While big changes like bathrooms and uniform options are important, it is in the daily trans-actions we have with each other that respect and support are generated.
Have you ever sent or posted a picture of someone (possibly yourself) and then wished you could jump in a time machine and go back and tell your past self ‘nooooooo don’t do it’. What about someone hacking your account and finding those ‘awkward’ pictures then threatening to post them? Maybe you haven’t personally experienced either of these but I talk with lots of young people who have found the digital world can be pretty unforgiving when it comes to personal stuff.
I don’t think I have any pictures of me at parties as a teen. I don’t think I could have focussed the camera all that well while dancing. My youth is secretly stashed away in a photo album at my parents house, lucky me. But a lot of young people have very personal, intimate and what many older people might consider ‘private’ pictures shared online. Up until recently the law said very little about what made for offensive harmful communication online. We have finally caught up and there is a new Harmful Digital Communications Act that has been passed. I’ve also been chatting to the police a bit about what they reckon are some of the important ways young people can keep safe in the digital world. Here is what I think are the key points.
• Once you send an image of yourself to anyone or post it anywhere online regardless of your expectation of being private you lose control of that image – it can go ANYWHERE
• Your facebook profile pictures are easy to ‘take’ and use elsewhere
• If you send any picture of someone under 16 and they are naked, partially clothed – ‘sexualised’ it might be considered sharing child pornography – regardless of ‘consent’

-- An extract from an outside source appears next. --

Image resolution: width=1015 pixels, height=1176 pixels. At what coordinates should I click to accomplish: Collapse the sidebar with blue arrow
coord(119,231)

• Taking pictures of someone in public while technically not a crime – if those pictures are used without someone’s consent it might be considered a harmful communication
• There are places you can’t film or take pictures because people might reasonably expect privacy (bedroom, bathroom, changing rooms)

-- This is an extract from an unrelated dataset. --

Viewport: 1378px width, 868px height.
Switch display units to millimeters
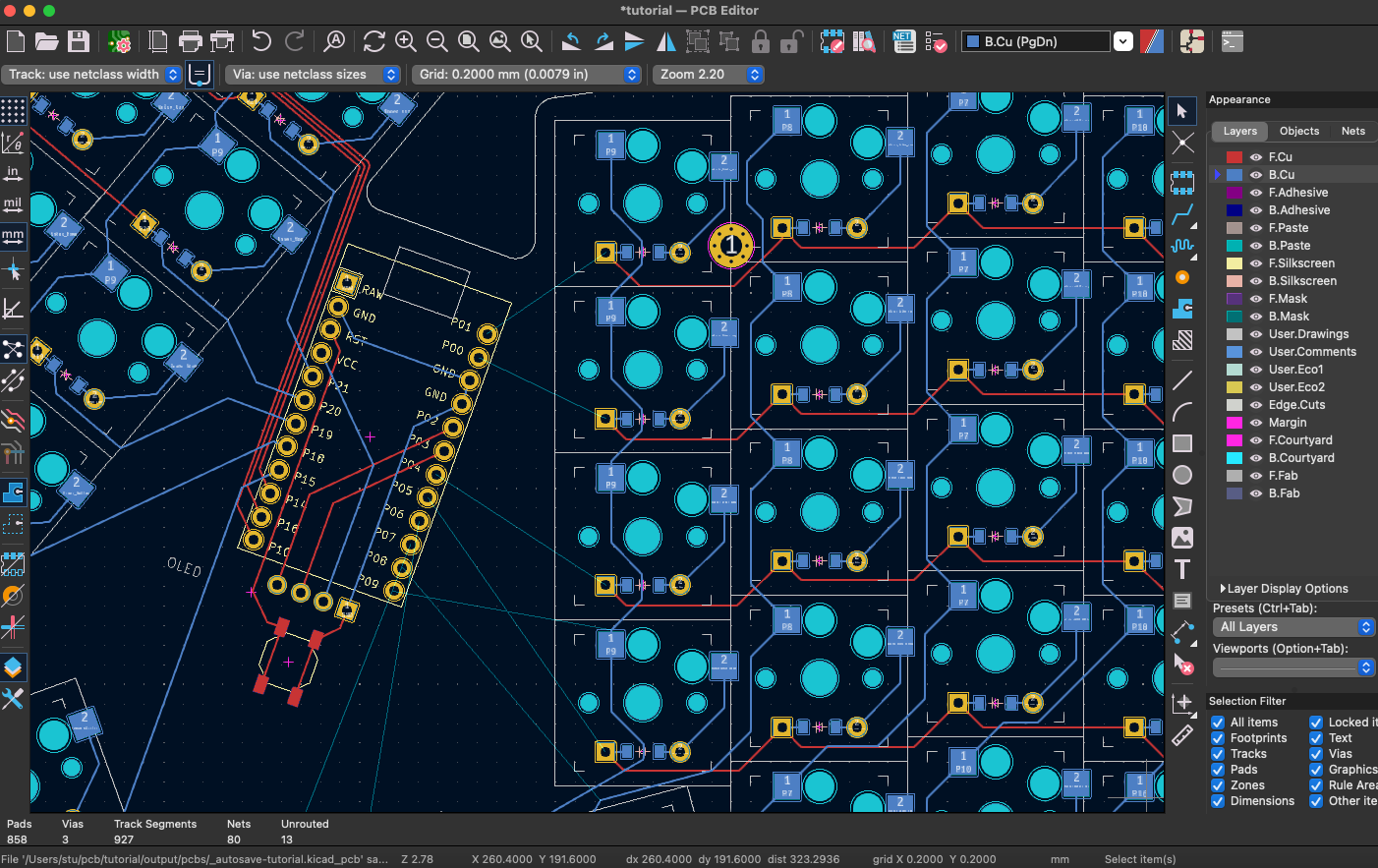tap(13, 236)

• There are 10 points that make a digital communication harmful – it must not:
a. disclose sensitive personal facts
b. be threatening, intimidating, or menacing
c. be grossly offensive to a reasonable person in the same position
d. be indecent or obscene
e. be used to harass
f. make a false allegation
g. contain things published in breach of confidence
h. incite or encourage anyone to send a message to someone to purposely cause harm
i. incite or encourage someone to commit suicide
j. put someone down (denigrate) for their colour, race, ethnicity, religion, gender, sexual orientation or disability
I think it’s great that people’s right to dignity, respect and mana are being considered when it comes to our online lives. But having laws probably wont stop all harm, just like having drink drive or speed laws doesn’t make the road safe. If you do get stuck or are not sure what to do, talk to someone at school or contact netsafe. They can guide you as to what to do. If you know someone is feeling stressed or worried about any of the above support them to get help coz we can all make mistakes right? I really like this website ‘share this instead’ as it gives some great ways to respond if someone is putting the pressure on to send nudes. Check it out.
I like the grandparent test myself – if you wouldn’t want your grandma/kuia or grandpa/koro to see or read it then do not post it!